### Exercise brief
Quote the stretch of the data below from its start through the line that contains "Looking at the", word for word.

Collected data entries
──────
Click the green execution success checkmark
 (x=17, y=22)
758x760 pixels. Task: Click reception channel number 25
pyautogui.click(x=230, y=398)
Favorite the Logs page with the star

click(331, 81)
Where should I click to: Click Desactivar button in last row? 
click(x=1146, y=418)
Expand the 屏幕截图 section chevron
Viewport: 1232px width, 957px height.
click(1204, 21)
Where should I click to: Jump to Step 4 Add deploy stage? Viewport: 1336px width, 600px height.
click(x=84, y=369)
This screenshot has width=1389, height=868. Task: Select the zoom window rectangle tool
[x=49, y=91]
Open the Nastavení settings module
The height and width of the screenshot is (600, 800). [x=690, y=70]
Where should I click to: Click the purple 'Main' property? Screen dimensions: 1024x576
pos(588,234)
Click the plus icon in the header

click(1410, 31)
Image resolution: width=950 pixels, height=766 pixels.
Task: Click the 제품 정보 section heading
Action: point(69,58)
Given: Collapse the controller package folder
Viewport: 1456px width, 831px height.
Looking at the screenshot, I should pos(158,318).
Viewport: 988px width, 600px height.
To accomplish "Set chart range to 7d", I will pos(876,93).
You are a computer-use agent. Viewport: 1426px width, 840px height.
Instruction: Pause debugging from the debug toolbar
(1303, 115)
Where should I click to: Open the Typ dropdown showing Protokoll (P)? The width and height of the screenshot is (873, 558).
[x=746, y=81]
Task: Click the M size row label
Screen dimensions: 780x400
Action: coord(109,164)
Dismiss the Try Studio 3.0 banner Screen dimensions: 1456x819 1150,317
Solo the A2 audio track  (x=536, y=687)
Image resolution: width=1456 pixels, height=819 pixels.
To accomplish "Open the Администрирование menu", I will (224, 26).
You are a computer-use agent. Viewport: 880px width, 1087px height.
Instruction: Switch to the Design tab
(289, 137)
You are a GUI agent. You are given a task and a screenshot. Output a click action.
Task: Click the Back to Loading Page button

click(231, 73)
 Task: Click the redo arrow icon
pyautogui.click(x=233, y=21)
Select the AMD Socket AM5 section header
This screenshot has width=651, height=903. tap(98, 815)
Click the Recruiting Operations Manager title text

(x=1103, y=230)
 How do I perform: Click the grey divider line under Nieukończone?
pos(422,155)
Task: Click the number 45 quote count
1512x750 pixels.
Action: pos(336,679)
──────
### Worked solution
Click the green execution success checkmark
 (x=17, y=22)
758x760 pixels. Task: Click reception channel number 25
pyautogui.click(x=230, y=398)
Favorite the Logs page with the star

click(331, 81)
Where should I click to: Click Desactivar button in last row? 
click(x=1146, y=418)
Expand the 屏幕截图 section chevron
Viewport: 1232px width, 957px height.
click(1204, 21)
Where should I click to: Jump to Step 4 Add deploy stage? Viewport: 1336px width, 600px height.
click(x=84, y=369)
This screenshot has width=1389, height=868. Task: Select the zoom window rectangle tool
[x=49, y=91]
Open the Nastavení settings module
The height and width of the screenshot is (600, 800). [x=690, y=70]
Where should I click to: Click the purple 'Main' property? Screen dimensions: 1024x576
pos(588,234)
Click the plus icon in the header

click(1410, 31)
Image resolution: width=950 pixels, height=766 pixels.
Task: Click the 제품 정보 section heading
Action: point(69,58)
Given: Collapse the controller package folder
Viewport: 1456px width, 831px height.
Looking at the screenshot, I should pos(158,318).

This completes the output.